---- Teks Hasil Ekstraksi

Bimbingan Belajar, (Bukti) Gagalnya Pendidikan

Written By Juhernaidi on Rabu, 22 Juni 2011 | 8:58:00 AM

Kegagalan pendidikan formal (baca: sekolah) untuk mencetak manusia cerdas menambah segudang masalah di republik ini. Kegagalan tersebut menjadi bukti menurunnya kepercayaan publik akan tugas yang diemban institusi pendidikan.
Selama ini kita masih percaya bahwa roh ilmu pengetahuan diperoleh dengan belajar melalui sekolah. Ternyata, pernyataan tersebut dapat dibantah karena sekolah tidak dapat diandalkan untuk menjawab tantangan pendidikan itu sendiri. Buktinya, pendidikan banyak melahirkan pengangguran, kemiskinan dan bahkan masalah sosial di masyarakat. Intinya, sekolah tidak bisa dijadikan parameter keberhasilan pendidikan. Tidak salah, ketika kegagalan tersebut banyak dimanfaatkan oleh berbagai lembaga pendidikan non formal untuk membuka bimbingan belajar (Bimbel) guna menampung unek-unek masyarakat soal pendidikan. Kehadiran bimbel semakin diminati publik karena terbongkarnya berbagai persoalan seputar pendidikan seperti, angka ketidaklulusan siswa semakin tinggi, anak yang tidak bisa berhitung dengan cepat dan problema lain turut membumbui hancurnya pendidikan kita. Melihat realita diatas, bimbel menjadi sahabat bagi setiap orang untuk menambah pengetahuan. Selain itu, bimbel juga menawarkan motto yang cukup kreatif, cara belajar cepat untuk menuntaskan semua materi pelajaran tentu menjadi daya tarik orang tua untuk menghendaki kehadiran bimbel tersebut.
Tidak ada manusia yang mau ketinggalan dengan pendidikan. Buktinya kita selalu menghidupkan slogan carilah ilmu sampai ke negeri China. Hadirnya bimbel bisa jadi realita slogan diatas. Salahkah bimbel hadir? Kehadiran bimbel tidak masalah selagi publik percaya kepada sekolah. Tapi,bimbel bukan solusi ketika masyarakat menyerahkan sepenuhnya tanggung jawab pendidikan anak kepada bimbingan. Apa yang diajarkan bimbel hanyalah fokus kepada hal-hal tertentu. Dapat dikatakan, kehadiran bimbel hanya momentuman. Pada saat persiapan kenaikan kelas, menjelang Ujian Nasional (UN), dan persiapan memasuki Perguruan Tinggi Negeri (PTN), misalnya. Sedangkan pendidikan budi pekerti, agama tidak didapatkan melalui bimbel. Ketika kedua ilmu ini minus akan lahir manusia terdidik tanpa karakter.

--------

Tugas 1: Tentukan apakah setiap pernyataan berikut sesuai dengan teks tentang bimbingan belajar, dengan jawaban ya atau tidak dan kutipan kata-kata teks yang menentukannya. (a) Bimbel memberikan pendidikan budi pekerti dan agama. (b) Kehadiran bimbel dianggap tidak masalah selama publik percaya kepada sekolah. (c) Angka ketidaklulusan siswa disebut semakin rendah.
Tugas 2: Lanjutkan teks tentang bimbingan belajar setelah kalimat terakhirnya.
Baris-baris sesudah ini tidak diperlukan.

---- Baris yang Diberikan

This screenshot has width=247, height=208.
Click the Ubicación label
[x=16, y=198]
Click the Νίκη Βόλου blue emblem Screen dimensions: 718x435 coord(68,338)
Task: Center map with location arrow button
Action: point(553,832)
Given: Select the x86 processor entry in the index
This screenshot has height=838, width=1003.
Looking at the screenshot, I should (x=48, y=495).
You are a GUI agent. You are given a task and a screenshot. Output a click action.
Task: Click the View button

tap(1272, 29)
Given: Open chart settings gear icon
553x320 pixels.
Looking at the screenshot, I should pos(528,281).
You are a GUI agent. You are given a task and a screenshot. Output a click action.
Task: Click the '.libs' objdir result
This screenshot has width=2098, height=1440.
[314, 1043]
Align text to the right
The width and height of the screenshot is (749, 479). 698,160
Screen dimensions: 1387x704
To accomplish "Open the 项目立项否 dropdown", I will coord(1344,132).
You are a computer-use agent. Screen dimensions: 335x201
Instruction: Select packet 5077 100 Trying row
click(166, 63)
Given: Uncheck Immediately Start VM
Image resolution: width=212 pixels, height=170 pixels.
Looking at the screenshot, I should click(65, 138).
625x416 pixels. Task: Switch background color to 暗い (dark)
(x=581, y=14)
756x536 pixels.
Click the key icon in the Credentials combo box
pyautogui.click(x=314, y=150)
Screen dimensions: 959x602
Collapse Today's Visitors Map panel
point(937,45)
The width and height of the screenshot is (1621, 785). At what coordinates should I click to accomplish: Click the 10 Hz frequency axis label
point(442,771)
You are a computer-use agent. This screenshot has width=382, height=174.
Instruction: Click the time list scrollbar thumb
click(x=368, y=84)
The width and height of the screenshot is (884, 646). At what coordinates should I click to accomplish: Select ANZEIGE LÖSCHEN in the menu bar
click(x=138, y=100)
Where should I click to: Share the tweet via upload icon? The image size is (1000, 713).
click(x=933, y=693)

--------

Jawaban 1:
(a) Tidak: "Sedangkan pendidikan budi pekerti, agama tidak didapatkan melalui bimbel."
(b) Ya: "Kehadiran bimbel tidak masalah selagi publik percaya kepada sekolah."
(c) Tidak: "angka ketidaklulusan siswa semakin tinggi"

Jawaban 2:
Oleh karena itu, menghasilkan anak yang benar-benar memiliki karakter masih tanggung jawab sekolah. Pemerintah harus mengatasi sifat pesimis publik terhadap intitusi pendidikan. Jika publik pesimis, tentu menambah runyamnya arah pendidikan kita. Rata-rata bimbel mengajarkan mata pelajaran yang dianggap paling susah dipahami anak disekolah. Terus terang kita akui, melalui bimbel akan lahir calon-calon Einstein yang jenius. Kehadiran sang jenius tanpa dibarengi dengan pendidikan karakter akan merusak generasi bangsa. Intinya, bimbingan belum juga jawaban untuk memperbaiki pendidikan. Lebih tepatnya, kehadiran bimbel hanya untuk mengulangi kembali pelajaran sekolah yang belum dikuasai anak secara matang.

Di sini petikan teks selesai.